──────── Records supplied

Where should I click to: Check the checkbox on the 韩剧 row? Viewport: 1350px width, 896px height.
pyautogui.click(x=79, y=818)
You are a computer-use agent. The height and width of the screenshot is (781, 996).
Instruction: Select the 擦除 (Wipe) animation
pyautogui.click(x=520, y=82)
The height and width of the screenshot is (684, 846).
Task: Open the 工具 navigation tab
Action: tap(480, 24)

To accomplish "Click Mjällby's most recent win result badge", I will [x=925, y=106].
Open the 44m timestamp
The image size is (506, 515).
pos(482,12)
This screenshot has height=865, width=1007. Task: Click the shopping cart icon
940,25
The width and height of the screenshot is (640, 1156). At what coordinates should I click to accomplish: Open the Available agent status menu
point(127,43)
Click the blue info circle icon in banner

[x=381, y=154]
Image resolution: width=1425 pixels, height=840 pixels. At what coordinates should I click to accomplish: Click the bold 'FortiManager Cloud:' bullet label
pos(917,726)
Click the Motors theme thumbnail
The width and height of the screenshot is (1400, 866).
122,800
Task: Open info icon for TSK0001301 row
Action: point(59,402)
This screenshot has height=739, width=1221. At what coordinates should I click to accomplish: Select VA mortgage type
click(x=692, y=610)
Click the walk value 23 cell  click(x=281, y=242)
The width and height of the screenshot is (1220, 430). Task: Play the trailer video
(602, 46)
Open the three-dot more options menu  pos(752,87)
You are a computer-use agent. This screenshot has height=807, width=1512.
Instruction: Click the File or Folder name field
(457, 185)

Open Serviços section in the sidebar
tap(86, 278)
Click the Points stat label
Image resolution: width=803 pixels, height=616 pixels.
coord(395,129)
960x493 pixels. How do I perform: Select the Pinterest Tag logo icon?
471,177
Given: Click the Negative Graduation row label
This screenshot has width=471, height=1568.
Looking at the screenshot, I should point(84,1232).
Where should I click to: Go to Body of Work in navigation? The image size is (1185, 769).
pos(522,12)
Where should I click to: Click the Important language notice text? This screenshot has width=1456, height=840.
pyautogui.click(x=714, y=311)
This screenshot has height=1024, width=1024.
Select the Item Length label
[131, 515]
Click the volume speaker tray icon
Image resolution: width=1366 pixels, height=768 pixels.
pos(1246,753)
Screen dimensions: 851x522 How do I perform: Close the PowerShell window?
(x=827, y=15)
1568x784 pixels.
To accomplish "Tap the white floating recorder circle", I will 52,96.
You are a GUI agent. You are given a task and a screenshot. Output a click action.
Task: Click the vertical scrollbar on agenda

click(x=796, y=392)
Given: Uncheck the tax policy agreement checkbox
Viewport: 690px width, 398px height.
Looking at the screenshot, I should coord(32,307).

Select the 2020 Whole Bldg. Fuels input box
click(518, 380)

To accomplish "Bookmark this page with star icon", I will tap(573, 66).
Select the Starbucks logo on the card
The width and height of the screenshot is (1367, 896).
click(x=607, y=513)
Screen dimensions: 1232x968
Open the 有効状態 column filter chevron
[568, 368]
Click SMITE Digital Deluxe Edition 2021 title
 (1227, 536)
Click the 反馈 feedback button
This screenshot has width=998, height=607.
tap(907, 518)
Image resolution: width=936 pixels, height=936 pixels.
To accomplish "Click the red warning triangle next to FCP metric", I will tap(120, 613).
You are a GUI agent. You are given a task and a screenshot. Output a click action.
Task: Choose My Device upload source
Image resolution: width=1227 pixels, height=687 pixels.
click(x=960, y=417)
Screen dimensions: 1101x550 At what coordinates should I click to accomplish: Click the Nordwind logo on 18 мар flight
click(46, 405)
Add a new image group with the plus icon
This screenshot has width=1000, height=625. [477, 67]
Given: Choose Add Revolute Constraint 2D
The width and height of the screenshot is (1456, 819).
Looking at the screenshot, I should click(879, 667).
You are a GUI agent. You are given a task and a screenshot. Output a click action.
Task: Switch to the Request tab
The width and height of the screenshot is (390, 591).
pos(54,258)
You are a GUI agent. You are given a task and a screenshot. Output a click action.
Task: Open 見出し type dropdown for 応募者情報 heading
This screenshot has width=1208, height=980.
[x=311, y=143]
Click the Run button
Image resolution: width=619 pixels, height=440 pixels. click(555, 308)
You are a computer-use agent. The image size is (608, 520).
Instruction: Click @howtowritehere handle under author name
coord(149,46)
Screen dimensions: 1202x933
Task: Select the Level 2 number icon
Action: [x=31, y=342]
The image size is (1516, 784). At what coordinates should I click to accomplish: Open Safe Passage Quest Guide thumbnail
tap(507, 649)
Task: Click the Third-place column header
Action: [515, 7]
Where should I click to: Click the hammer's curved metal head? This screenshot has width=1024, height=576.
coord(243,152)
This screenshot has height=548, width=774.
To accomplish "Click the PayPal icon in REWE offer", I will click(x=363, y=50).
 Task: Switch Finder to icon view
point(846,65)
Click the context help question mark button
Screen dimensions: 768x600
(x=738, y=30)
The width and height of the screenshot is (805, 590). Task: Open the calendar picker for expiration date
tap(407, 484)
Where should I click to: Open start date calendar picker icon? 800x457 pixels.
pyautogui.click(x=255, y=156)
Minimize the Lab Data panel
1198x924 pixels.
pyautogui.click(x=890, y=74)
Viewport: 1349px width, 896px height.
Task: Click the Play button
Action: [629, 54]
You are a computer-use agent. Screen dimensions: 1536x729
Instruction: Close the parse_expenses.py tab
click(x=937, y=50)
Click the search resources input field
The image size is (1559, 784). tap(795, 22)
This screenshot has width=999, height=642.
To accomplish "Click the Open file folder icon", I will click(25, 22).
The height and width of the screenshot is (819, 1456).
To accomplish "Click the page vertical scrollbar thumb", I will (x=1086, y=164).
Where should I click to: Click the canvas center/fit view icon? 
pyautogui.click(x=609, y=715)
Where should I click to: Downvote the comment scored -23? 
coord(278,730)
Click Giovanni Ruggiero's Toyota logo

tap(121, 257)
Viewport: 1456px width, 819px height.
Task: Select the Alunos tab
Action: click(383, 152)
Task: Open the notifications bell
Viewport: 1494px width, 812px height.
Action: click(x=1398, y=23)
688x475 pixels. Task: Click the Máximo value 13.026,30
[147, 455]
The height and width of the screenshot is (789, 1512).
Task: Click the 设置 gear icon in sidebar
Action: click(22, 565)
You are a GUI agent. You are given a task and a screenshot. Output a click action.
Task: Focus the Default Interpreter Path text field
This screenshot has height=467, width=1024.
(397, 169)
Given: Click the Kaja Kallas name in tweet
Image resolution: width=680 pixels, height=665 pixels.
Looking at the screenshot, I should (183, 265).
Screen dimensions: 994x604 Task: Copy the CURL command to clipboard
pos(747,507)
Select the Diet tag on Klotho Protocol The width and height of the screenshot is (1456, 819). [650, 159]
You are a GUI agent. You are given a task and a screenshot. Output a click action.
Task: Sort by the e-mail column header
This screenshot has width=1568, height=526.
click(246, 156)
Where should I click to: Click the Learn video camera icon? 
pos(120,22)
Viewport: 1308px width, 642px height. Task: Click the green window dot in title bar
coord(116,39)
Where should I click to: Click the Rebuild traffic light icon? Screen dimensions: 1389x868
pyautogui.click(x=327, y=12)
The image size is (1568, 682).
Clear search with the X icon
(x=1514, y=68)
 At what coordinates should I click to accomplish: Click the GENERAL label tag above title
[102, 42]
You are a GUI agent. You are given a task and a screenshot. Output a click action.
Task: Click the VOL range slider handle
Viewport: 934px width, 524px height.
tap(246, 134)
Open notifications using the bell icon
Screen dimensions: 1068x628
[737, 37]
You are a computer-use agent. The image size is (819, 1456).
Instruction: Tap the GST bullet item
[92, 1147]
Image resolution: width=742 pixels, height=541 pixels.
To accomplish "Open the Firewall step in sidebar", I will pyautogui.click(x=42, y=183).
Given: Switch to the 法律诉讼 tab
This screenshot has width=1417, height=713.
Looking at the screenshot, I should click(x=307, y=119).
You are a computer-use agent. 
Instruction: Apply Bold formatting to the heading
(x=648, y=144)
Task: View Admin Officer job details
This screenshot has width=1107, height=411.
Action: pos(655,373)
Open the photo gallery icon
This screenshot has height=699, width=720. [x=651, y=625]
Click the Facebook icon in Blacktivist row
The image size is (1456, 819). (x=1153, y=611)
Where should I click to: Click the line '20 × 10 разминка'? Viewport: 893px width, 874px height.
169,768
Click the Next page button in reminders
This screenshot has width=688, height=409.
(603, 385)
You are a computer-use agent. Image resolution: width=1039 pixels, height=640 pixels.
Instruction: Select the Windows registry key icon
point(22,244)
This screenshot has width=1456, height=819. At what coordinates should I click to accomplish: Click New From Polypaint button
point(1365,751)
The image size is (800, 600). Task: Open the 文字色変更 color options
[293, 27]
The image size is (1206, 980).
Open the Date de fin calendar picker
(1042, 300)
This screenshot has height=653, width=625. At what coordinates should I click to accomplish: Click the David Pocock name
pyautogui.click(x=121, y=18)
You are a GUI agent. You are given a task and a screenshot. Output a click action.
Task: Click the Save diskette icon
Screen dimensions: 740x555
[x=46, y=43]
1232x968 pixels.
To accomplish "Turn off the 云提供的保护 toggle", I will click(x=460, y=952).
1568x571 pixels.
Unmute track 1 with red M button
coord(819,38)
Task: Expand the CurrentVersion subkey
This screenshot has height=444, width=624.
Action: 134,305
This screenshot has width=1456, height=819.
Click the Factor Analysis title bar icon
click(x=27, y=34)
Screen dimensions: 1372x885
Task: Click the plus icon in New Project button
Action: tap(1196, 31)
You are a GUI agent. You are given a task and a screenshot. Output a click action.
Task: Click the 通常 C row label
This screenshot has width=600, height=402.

────────────────

*Problem*: Copy the lines from the one containing "Viewport: 1308px width, 642px" through the one containing "This screenshot has height=699, width=720.", character for character.

*Solved exercise*:
Viewport: 1308px width, 642px height. Task: Click the green window dot in title bar
coord(116,39)
Where should I click to: Click the Rebuild traffic light icon? Screen dimensions: 1389x868
pyautogui.click(x=327, y=12)
The image size is (1568, 682).
Clear search with the X icon
(x=1514, y=68)
 At what coordinates should I click to accomplish: Click the GENERAL label tag above title
[102, 42]
You are a GUI agent. You are given a task and a screenshot. Output a click action.
Task: Click the VOL range slider handle
Viewport: 934px width, 524px height.
tap(246, 134)
Open notifications using the bell icon
Screen dimensions: 1068x628
[737, 37]
You are a computer-use agent. The image size is (819, 1456).
Instruction: Tap the GST bullet item
[92, 1147]
Image resolution: width=742 pixels, height=541 pixels.
To accomplish "Open the Firewall step in sidebar", I will pyautogui.click(x=42, y=183).
Given: Switch to the 法律诉讼 tab
This screenshot has width=1417, height=713.
Looking at the screenshot, I should click(x=307, y=119).
You are a computer-use agent. 
Instruction: Apply Bold formatting to the heading
(x=648, y=144)
Task: View Admin Officer job details
This screenshot has width=1107, height=411.
Action: pos(655,373)
Open the photo gallery icon
This screenshot has height=699, width=720. [x=651, y=625]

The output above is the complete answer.